Living stromatolites at Shark Bay, Western Australia, showing the laminated structure of a single column and the microscopic cyanobacteria that construct them. Each cyanobacterial filament is about 100th of a millimetre in width. These organisms are rarely preserved in fossil stromatolites, although some have been discovered in chert (silica-rich rock) at other localities in the Pilbara that are about the same age as the Trendall locality.

 

 

 

 

  • Living microbialites are found mainly in saline lakes and hot spring environments, usually in environmental niches that other organisms cannot tolerate.
  • Microbes slowly move up through deposited layers to reach light and form a new layer on the outer surface.
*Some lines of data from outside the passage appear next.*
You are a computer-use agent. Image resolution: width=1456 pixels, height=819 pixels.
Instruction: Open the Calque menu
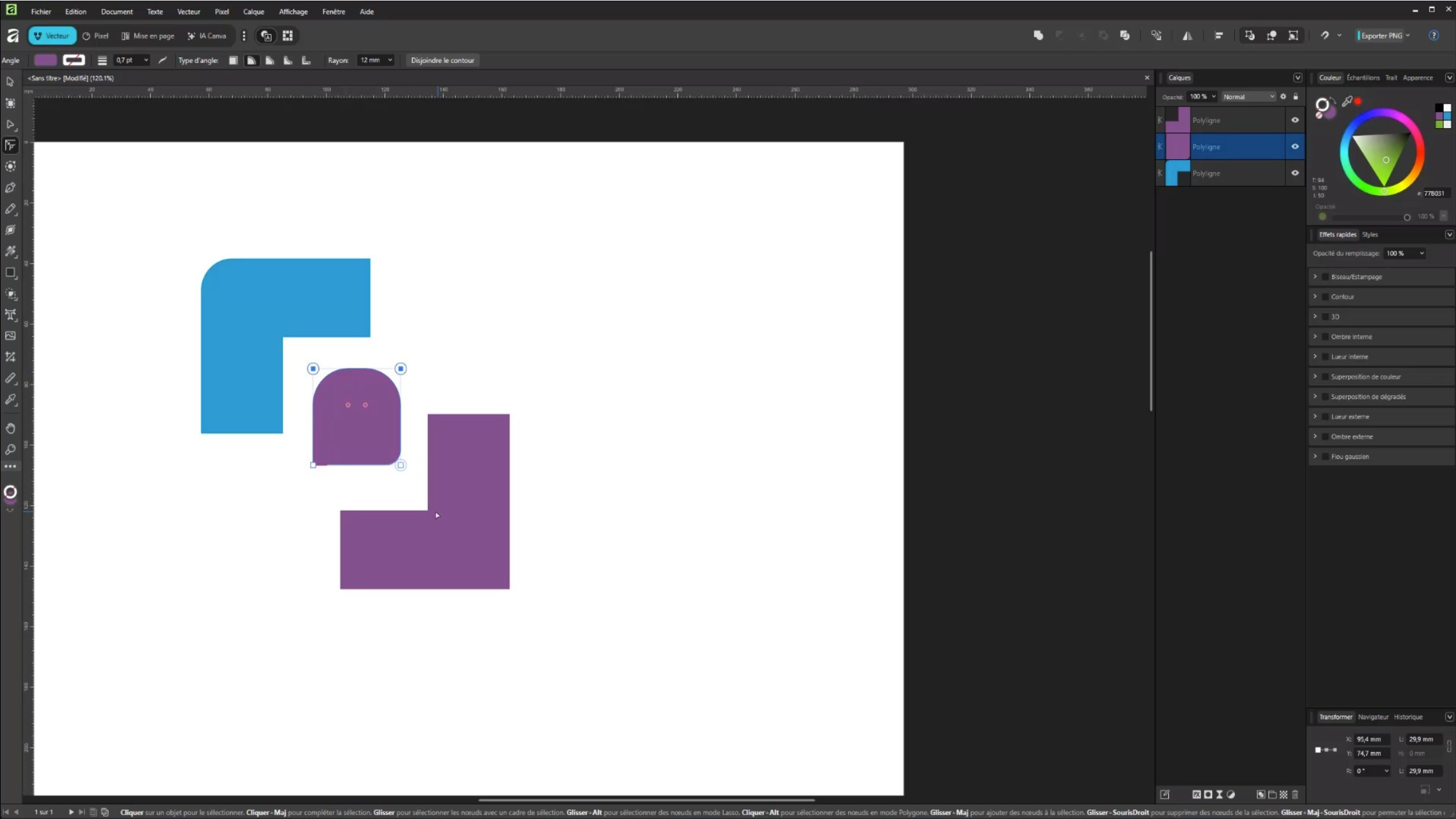tap(253, 11)
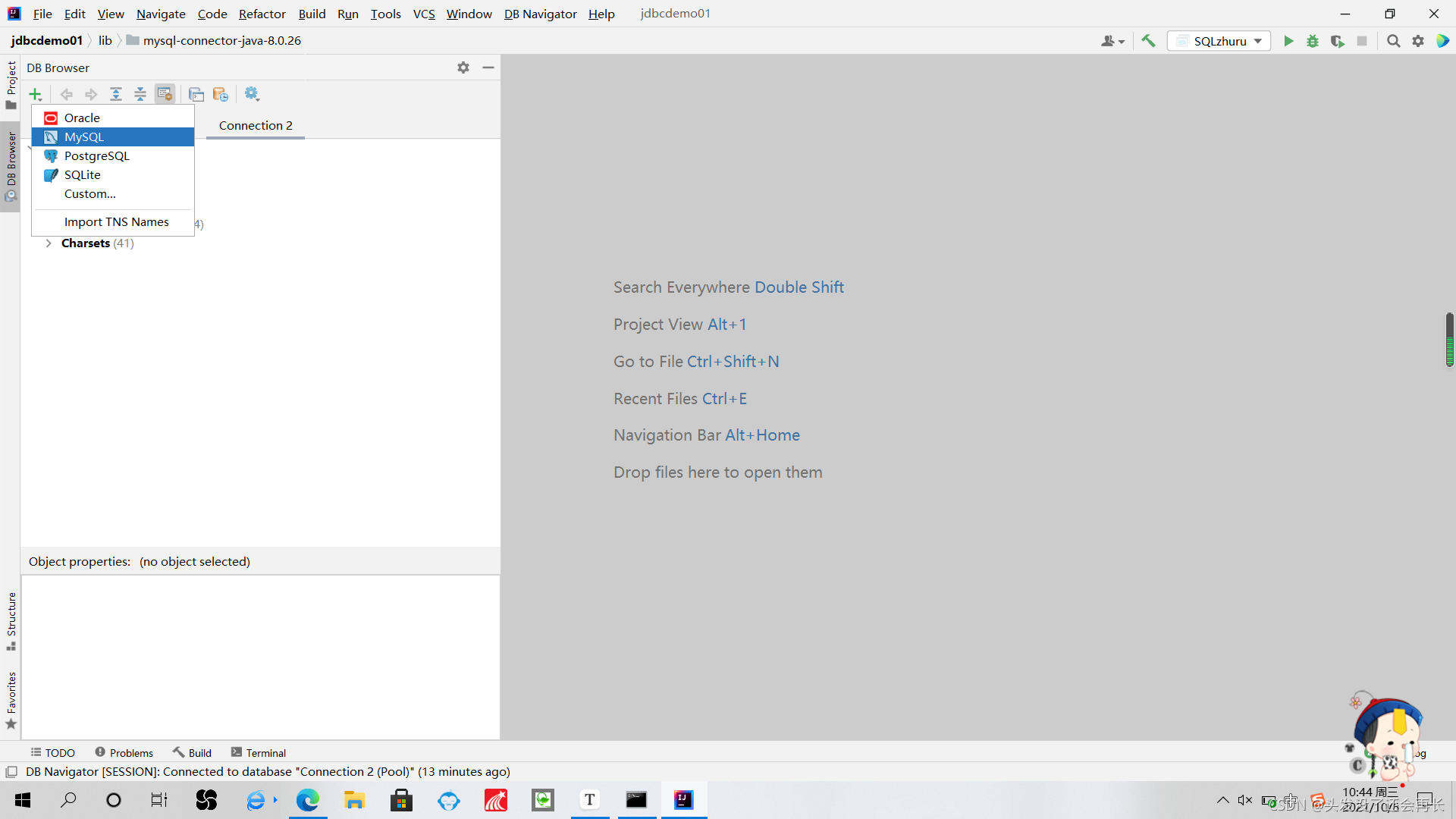The width and height of the screenshot is (1456, 819).
Task: Open the SQL console icon in DB Browser toolbar
Action: [196, 94]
Older layers within the structure harden into rock.
  • The best living microbialites are at Hamelin Pool and Shark Bay in Western Australia.
  • Other WA microbialites are found at Lake Clifton near Mandurah, Lake Thetis near Cervantes, Lake Richmond near Rockingham and several lakes on Rottnest Island.
  • Microbialites with laminae are known as stromatolites (some Shark Bay ones and most fossils); those with a clotted fabric are thrombolites (Lake Clifton).
  • Microbial mats precipitate or trap and bind sediment over long periods of time to make stratiform, domical, columnar, conical, or complexly branching structures.
  • Microbialites can range in size from smaller than a little finger to larger than a house. Some branching stromatolites resemble modern corals.
  • Many, but not all, microbialite-producing organisms are photosynthetic and produce oxygen as a result of their metabolic activities. Such organisms converted Earth's atmosphere from one dominated by greenhouse gases to one with breathable oxygen.